In practice, most internal service-to-service traffic uses X.509-SVIDs with mTLS. JWT-SVIDs are used at boundaries where TLS is being terminated — like at an API gateway or a load balancer.

The Certificate Lifecycle Problem

Every certificate has an expiry date. When it expires, the connection fails. This seems straightforward — just renew before expiry. But at scale, this becomes a genuine operational problem.

Revocation: the harder problem

Expiry handles the case where a certificate naturally ages out. But what about a certificate that is compromised before it expires? Maybe the private key leaked, or the service it belongs to was decommissioned. You need a way to say "this certificate, which hasn't expired yet, should no longer be trusted."

There are two standard mechanisms for this.

CRL (Certificate Revocation List): The CA maintains a list of revoked certificate serial numbers. Services periodically download this list and check incoming certificates against it. The problem is that lists can be large, they're downloaded on a schedule (not real-time), and services need to decide what to do when they can't fetch an updated list.

OCSP (Online Certificate Status Protocol): Instead of a list, each certificate contains a URL. When you see a certificate, you make an HTTP request to that URL asking "is this cert still valid?" The CA responds in real time. The problem: this adds a network round-trip to every TLS handshake. It also creates availability coupling — if the OCSP server is slow or down, your TLS handshakes get slow or fail.

Why Both Approaches Break at Scale

At high traffic volumes, OCSP creates enormous load on the CA's servers and adds latency to every connection. CRL becomes unwieldy as the list grows. Neither mechanism provides instant revocation — there's always a window (minutes to hours) where a revoked cert might still be accepted. This is why the industry has largely moved toward a different approach.

The practical solution: short-lived certificates

The approach that actually works at scale is elegant in its simplicity: issue certificates that expire quickly. If a certificate is valid for one hour, then even if it's compromised, it's useless within an hour. You don't need revocation if the certificate expires before it can be abused.

This is exactly what SPIRE does by default. It issues SVIDs with a one-hour TTL and starts renewing them when 30 minutes remain. The workload always has a valid, fresh certificate without any human involvement.

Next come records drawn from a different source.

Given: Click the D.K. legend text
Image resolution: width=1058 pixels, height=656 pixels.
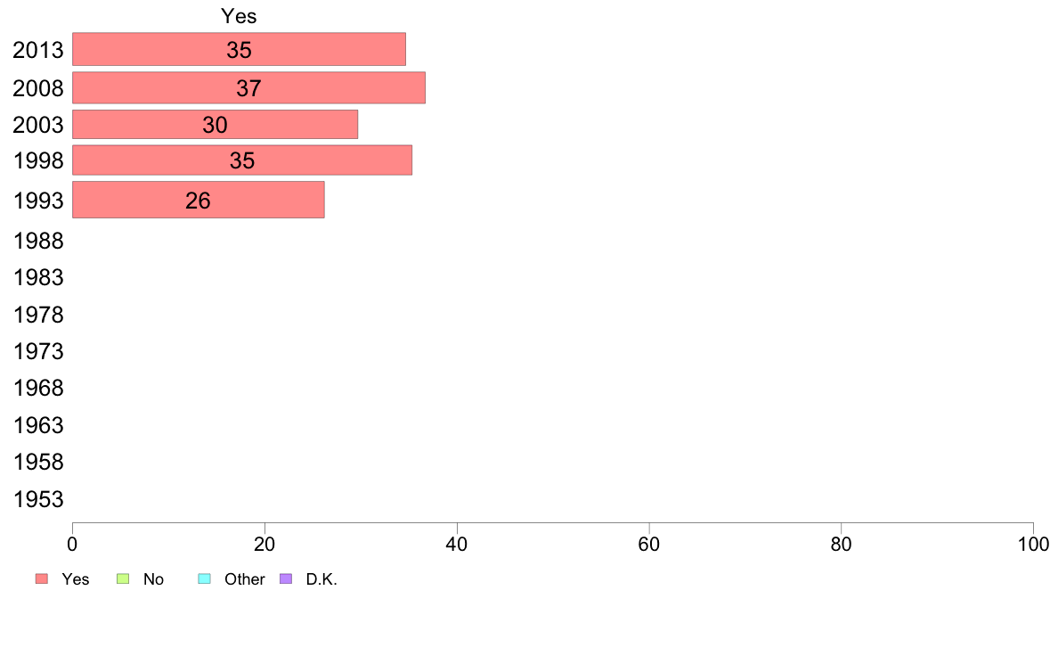Looking at the screenshot, I should (321, 579).
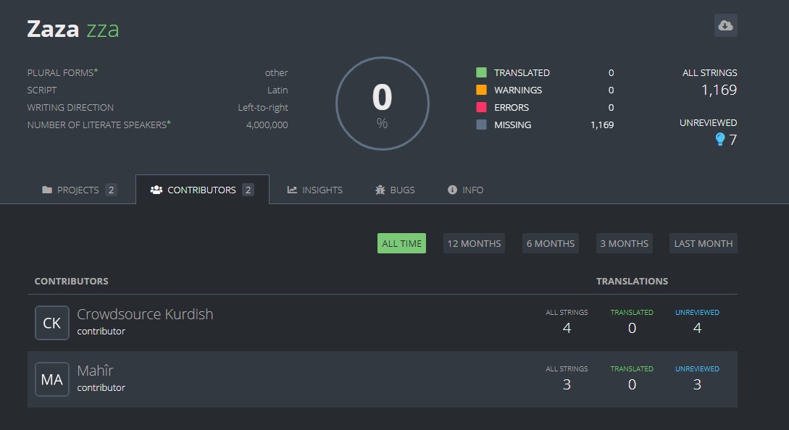The height and width of the screenshot is (430, 789).
Task: Click the Mahîr contributor name
Action: (x=95, y=370)
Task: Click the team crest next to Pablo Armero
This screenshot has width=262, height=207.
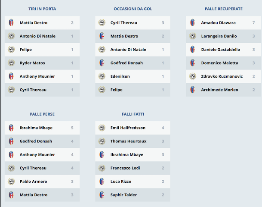Action: [11, 182]
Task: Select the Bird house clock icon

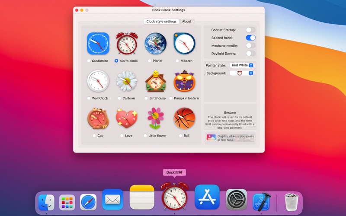Action: (155, 81)
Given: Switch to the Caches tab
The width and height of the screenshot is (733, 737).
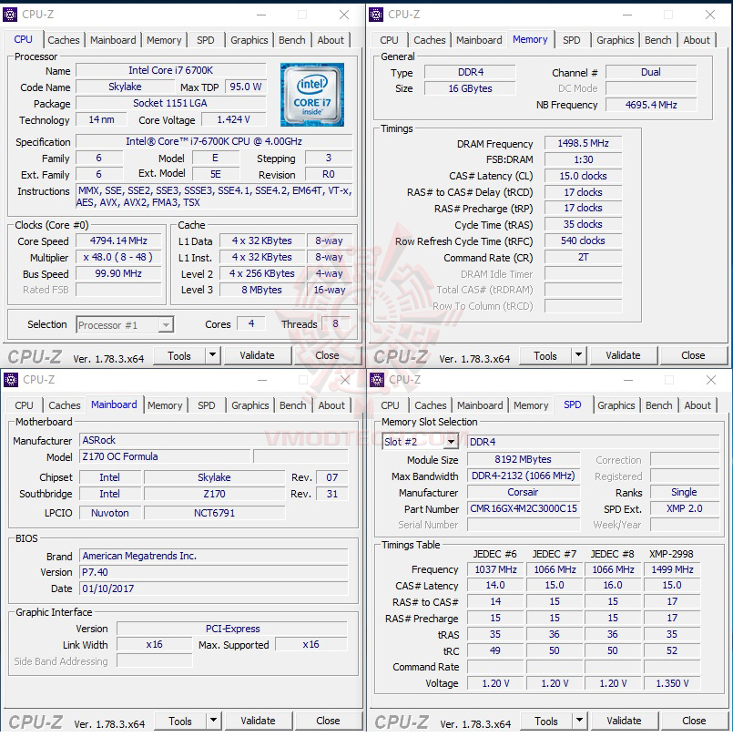Looking at the screenshot, I should point(64,40).
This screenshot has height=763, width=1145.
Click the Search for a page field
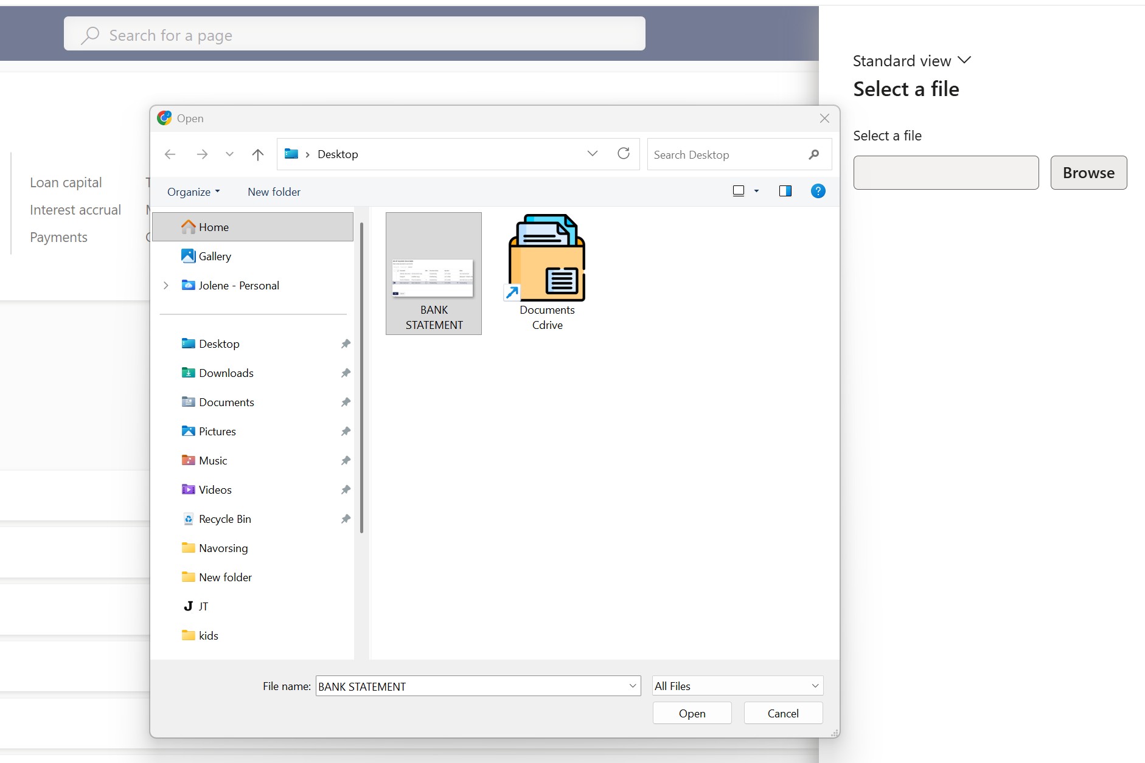354,35
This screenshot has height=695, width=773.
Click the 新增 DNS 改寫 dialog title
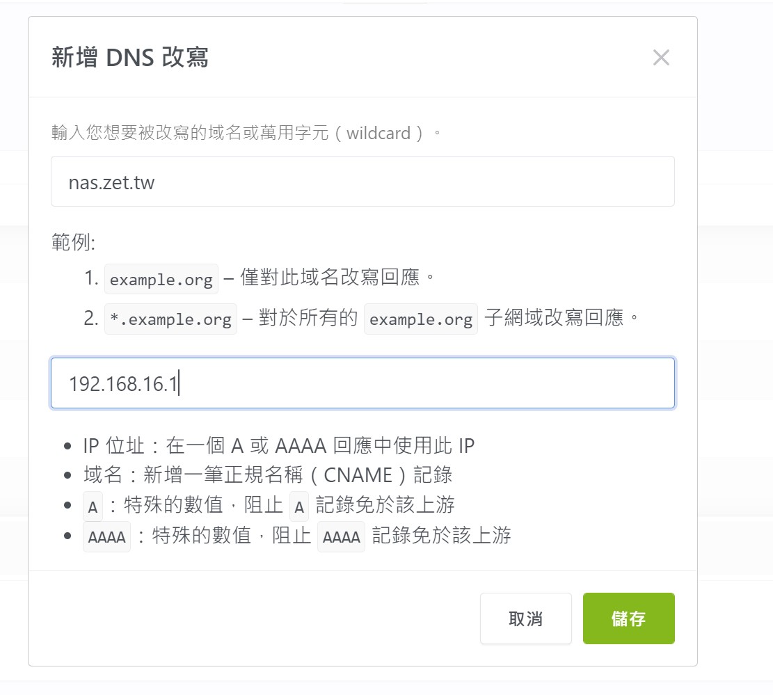(x=130, y=58)
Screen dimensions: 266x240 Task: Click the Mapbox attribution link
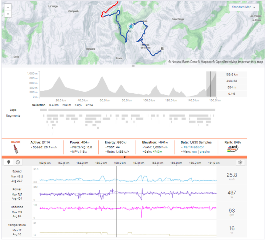coord(206,62)

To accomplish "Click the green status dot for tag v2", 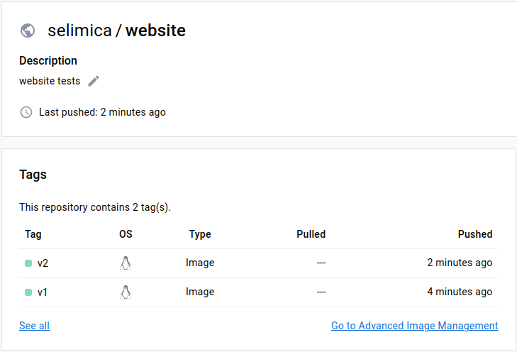I will pos(28,263).
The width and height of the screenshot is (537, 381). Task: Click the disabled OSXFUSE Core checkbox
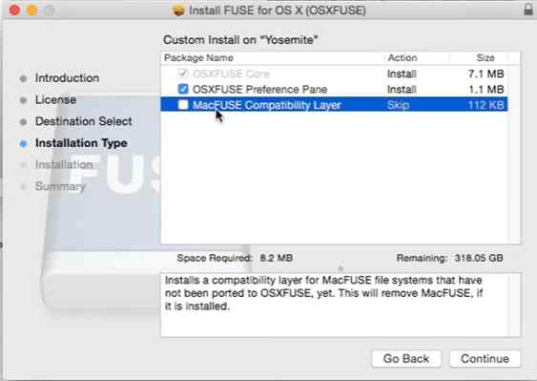(x=183, y=74)
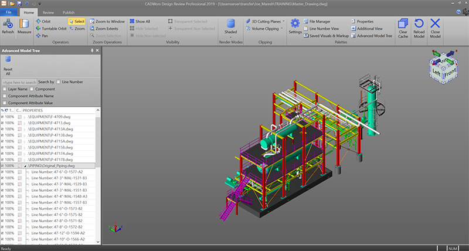
Task: Collapse the Original_Piping.dwg tree node
Action: tap(24, 166)
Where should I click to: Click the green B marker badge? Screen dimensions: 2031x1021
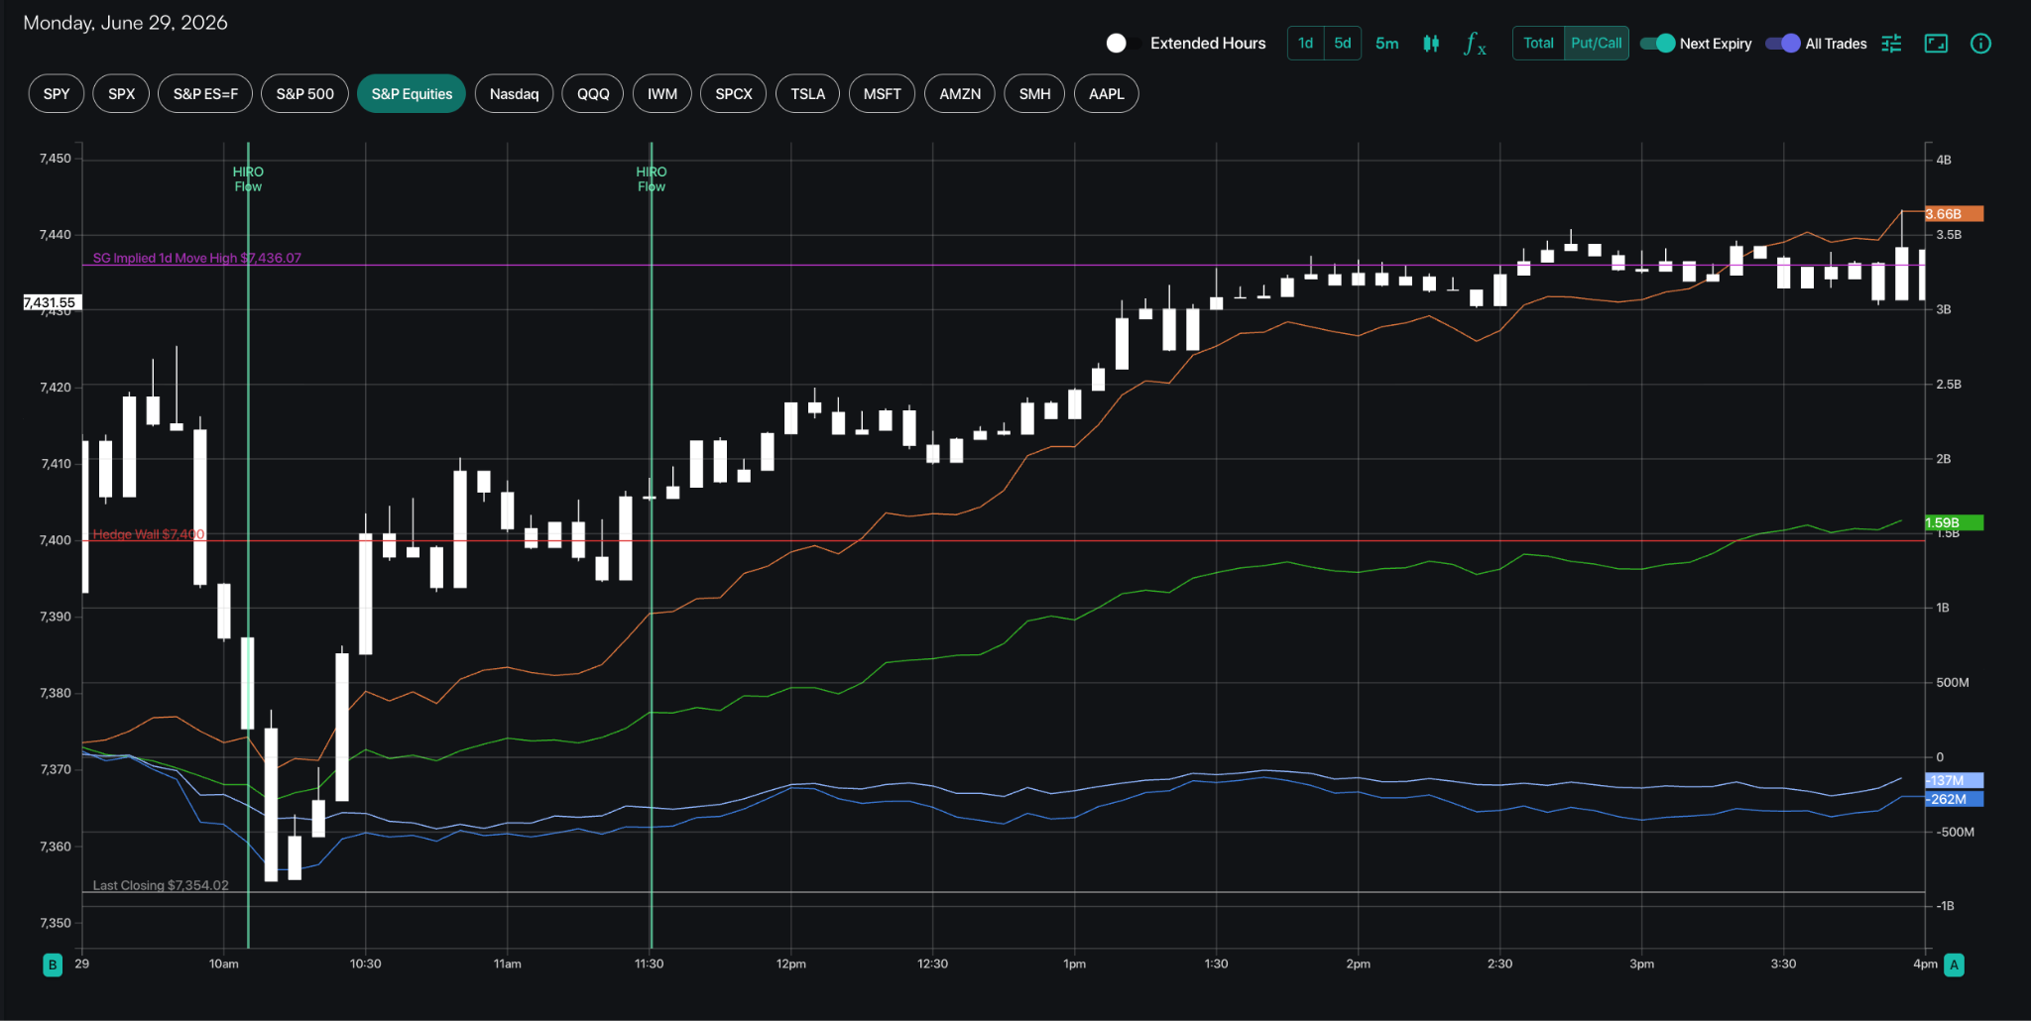click(x=53, y=964)
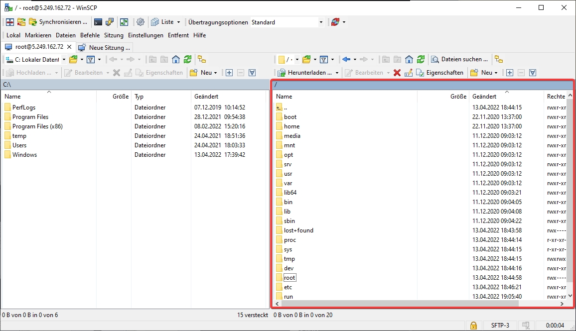
Task: Open the console terminal icon
Action: pos(98,22)
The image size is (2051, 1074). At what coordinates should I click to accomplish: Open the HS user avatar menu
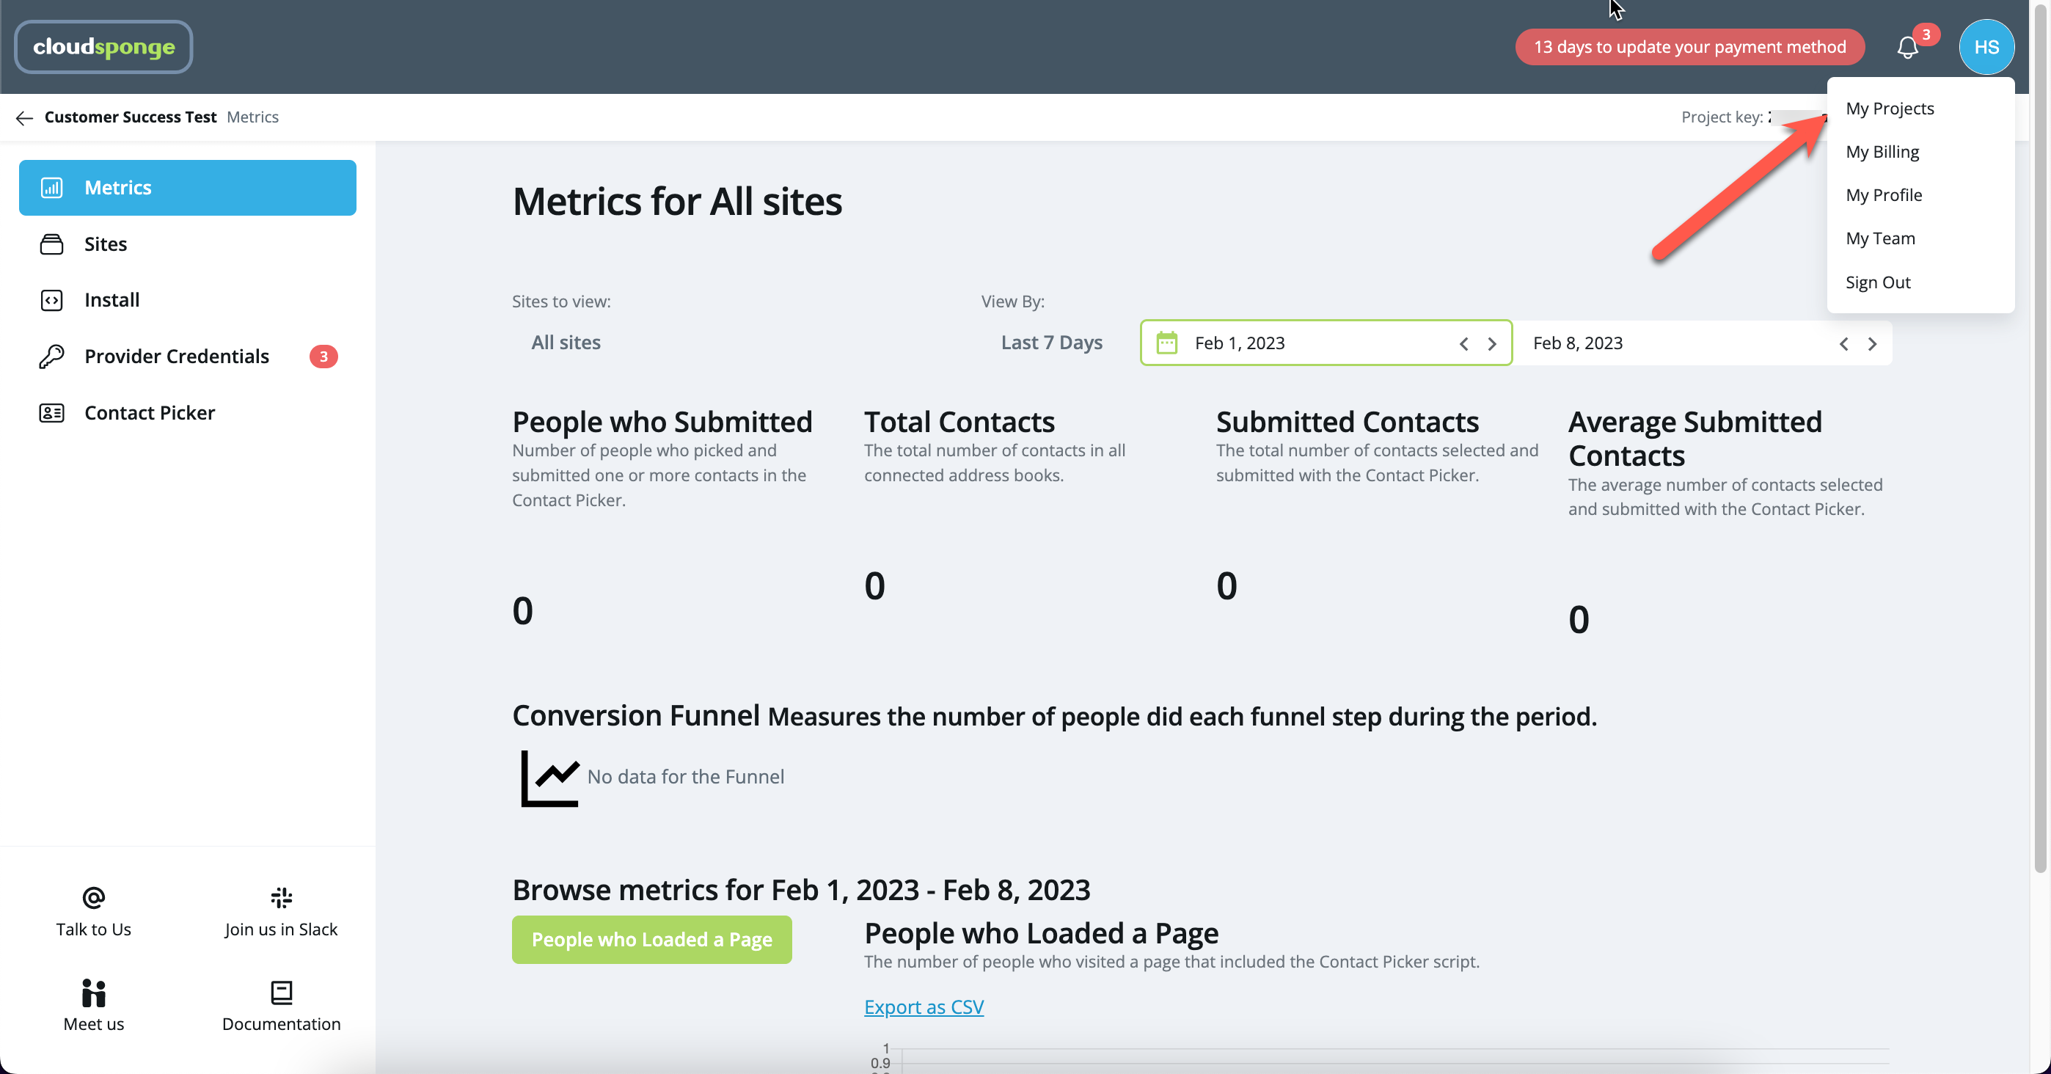click(x=1986, y=47)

Short-lived cert rotation lifecycle
T=0:00 SPIRE issues cert (expires in 60 min) Workload uses cert for all mTLS connections T=0:30 30 min remaining — SPIRE Agent begins renewal Requests new cert from SPIRE Server Server issues new cert (expires T=1:30) T=0:31 Workload seamlessly switches to new cert Old cert still valid for 29 more minutes In-flight connections are not disrupted T=1:00 Old cert expires — no longer accepted If cert was compromised at T=0:15, it was usable for at most 45 minutes No revocation infrastructure needed

The trade-off is that your certificate infrastructure needs to be highly available. If the SPIRE Server is down when a workload tries to renew, the workload will eventually have an expired certificate and start failing connections. This is why SPIRE Servers are deployed in high-availability clusters with replicated state.

The rule of thumb most teams use: the shorter the TTL, the less you need revocation infrastructure, but the higher the availability requirements on your CA. A one-hour TTL is a reasonable balance for most production systems. Some high-security environments use 15-minute TTLs. Certificates valid for years are only appropriate for situations with strong revocation infrastructure and low compromise risk.

Authentication vs. Authorization: The Crucial Distinction

These two words are often used interchangeably. They describe completely different things. Getting the distinction wrong leads to security systems that are either too permissive (anything authenticated can do anything) or too brittle (authorization logic spread across every service, impossible to audit).

Authentication (often shortened to AuthN) answers the question: who are you? It's about establishing identity. mTLS is an authentication mechanism. A JWT is an authentication token. The output of authentication is a verified identity — for example, spiffe://prod/payments/api.

Authorization (AuthZ) answers the question: what are you allowed to do? It takes a verified identity and a requested action and returns allow or deny. The input to authorization is the identity (from authentication) plus the action being attempted. The output is a decision.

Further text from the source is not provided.